Before the fall, however, that paper’s original idea behind its cause-of-death-with-no-exceptions policy was ostensibly “the public’s right to know,” and the actually admirable concept of keeping one’s readership informed about all that might affect them—up to a point.
And that point-reaching, kind readers, is why newspapers have (or nowadays sometimes should have) editors. As example, I present you Mrs. Henrietta Holyoke of Rt. 2, Box 36 B, Houlka, who for the sake of this fictitious account, choked one Sunday dinner on a pork chop bone.
You see, I am (yes, among other things) an editor. Have been for more than 40 years now, and the editorial judgment I have developed in all that time told me then as it tells me now, that there is some significant doubt to be harbored regarding whether the public’s right to know would be seriously infringed, absent the details of Mrs. Holyoke’s dinnertime demise.

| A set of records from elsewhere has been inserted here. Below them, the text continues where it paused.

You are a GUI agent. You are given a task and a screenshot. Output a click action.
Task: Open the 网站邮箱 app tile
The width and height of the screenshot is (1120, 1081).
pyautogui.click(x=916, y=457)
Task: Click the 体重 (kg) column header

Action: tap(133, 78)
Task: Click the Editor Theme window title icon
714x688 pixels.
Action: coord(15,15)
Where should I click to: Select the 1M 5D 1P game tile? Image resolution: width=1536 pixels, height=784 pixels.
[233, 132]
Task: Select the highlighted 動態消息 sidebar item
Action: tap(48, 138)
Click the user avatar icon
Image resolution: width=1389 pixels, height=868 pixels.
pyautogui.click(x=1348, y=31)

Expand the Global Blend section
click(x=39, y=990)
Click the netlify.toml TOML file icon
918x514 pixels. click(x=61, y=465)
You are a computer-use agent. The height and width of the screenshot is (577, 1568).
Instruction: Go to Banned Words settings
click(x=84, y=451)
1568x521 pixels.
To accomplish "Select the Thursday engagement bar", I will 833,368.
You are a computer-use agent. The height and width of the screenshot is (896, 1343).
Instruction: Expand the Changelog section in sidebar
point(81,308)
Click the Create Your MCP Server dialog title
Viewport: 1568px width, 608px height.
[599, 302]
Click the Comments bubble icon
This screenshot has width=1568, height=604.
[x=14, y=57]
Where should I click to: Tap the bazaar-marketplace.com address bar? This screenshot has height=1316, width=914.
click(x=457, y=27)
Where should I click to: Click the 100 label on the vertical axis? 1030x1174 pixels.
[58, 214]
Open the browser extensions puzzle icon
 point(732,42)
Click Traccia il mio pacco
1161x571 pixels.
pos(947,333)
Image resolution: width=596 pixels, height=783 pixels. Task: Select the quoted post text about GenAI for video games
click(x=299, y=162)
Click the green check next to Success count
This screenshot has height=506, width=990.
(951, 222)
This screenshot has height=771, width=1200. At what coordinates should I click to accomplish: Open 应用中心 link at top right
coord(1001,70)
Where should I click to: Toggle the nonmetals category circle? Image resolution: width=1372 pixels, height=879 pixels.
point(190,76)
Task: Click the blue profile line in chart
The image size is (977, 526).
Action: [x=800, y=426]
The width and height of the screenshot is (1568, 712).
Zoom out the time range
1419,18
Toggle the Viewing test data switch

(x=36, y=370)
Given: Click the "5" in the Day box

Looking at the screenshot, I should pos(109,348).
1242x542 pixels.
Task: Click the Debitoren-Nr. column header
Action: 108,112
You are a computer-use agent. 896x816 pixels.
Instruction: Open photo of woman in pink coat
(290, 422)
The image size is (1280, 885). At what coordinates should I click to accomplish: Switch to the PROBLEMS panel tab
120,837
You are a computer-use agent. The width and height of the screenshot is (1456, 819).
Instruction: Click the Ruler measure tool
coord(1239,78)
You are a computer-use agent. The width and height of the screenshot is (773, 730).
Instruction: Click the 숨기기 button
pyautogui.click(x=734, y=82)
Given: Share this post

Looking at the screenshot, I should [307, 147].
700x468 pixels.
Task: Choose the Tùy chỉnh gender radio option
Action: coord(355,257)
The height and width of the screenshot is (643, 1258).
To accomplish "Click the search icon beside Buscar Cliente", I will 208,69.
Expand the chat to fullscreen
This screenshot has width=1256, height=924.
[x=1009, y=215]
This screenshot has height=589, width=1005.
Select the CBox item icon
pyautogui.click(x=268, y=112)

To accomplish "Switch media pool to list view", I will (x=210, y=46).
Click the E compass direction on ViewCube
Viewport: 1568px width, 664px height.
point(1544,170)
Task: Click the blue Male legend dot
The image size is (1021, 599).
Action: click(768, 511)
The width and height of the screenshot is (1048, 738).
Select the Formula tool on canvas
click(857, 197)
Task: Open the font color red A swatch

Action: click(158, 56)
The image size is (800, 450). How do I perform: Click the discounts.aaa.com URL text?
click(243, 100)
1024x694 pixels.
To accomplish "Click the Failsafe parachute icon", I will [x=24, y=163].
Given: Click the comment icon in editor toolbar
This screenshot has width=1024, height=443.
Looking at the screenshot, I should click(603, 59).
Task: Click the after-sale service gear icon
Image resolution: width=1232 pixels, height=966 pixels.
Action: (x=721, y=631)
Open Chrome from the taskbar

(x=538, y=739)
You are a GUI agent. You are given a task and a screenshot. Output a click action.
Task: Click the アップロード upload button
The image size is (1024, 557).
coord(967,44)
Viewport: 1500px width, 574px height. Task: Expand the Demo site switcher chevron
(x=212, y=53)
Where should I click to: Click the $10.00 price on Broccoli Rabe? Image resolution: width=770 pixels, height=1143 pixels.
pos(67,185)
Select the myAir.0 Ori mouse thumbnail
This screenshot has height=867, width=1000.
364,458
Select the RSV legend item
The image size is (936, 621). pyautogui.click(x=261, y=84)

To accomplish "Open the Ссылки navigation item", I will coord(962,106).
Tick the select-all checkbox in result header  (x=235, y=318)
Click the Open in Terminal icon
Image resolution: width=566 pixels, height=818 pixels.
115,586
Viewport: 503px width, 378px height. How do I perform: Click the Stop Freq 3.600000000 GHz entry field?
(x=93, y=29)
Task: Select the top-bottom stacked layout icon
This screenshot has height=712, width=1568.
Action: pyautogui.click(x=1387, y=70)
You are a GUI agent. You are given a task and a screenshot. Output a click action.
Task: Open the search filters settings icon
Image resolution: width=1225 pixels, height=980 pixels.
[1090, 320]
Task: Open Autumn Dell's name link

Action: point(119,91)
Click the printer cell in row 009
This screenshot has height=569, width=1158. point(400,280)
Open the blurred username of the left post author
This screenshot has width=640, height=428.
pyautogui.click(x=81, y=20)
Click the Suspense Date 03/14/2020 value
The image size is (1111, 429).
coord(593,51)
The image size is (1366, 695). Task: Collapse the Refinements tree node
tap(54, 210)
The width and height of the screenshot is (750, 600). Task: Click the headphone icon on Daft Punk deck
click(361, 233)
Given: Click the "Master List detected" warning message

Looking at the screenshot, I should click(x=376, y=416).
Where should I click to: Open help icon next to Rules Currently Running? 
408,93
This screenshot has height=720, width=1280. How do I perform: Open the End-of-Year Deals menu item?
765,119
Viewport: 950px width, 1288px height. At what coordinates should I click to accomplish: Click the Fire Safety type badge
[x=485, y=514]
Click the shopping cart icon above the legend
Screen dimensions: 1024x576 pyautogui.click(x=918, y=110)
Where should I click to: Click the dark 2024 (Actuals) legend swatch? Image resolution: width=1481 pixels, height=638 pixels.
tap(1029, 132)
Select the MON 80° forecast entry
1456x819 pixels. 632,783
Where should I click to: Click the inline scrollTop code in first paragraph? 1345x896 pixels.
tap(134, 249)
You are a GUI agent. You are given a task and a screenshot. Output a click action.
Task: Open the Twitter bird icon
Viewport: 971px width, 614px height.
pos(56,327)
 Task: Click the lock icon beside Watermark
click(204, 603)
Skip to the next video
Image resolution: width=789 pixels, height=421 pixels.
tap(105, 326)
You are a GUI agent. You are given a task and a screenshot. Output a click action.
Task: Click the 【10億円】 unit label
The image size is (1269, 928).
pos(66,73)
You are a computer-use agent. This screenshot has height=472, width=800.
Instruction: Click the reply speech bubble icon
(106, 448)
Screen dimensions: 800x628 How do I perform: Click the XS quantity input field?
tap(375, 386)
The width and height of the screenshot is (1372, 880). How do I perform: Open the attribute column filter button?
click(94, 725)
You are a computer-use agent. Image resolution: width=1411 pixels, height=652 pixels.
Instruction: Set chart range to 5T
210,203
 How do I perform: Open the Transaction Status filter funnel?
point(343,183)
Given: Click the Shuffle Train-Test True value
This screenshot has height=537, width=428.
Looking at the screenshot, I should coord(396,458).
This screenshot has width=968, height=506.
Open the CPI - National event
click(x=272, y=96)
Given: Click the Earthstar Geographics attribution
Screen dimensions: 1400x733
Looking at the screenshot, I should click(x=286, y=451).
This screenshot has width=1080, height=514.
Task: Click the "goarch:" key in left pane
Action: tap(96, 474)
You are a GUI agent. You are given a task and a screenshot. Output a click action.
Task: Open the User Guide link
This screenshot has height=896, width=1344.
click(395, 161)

Indeed, it is the bone-chokers and kindred croakers who can make bastions of the Fourth Estate end up looking real silly if they aren’t careful.
I really don’t think journalistic independence and freedom are threatened here.
Certainly, if the Creature from the Black Lagoon were to show up in Rolling Fork and start chomping on the citizenry, then I can understand how some benefit might be gleaned from identifying those victims as monster fodder. Likewise, if people are killed in automobile accidents or boating accidents or airplane crashes, I can see how the rest of us might find that information helpful in our travel and recreational decisions.
But, (bless her heart) it is my mythical Henrietta and her pork chop bone that have always worried the stew out of me, because that’s dying dumb.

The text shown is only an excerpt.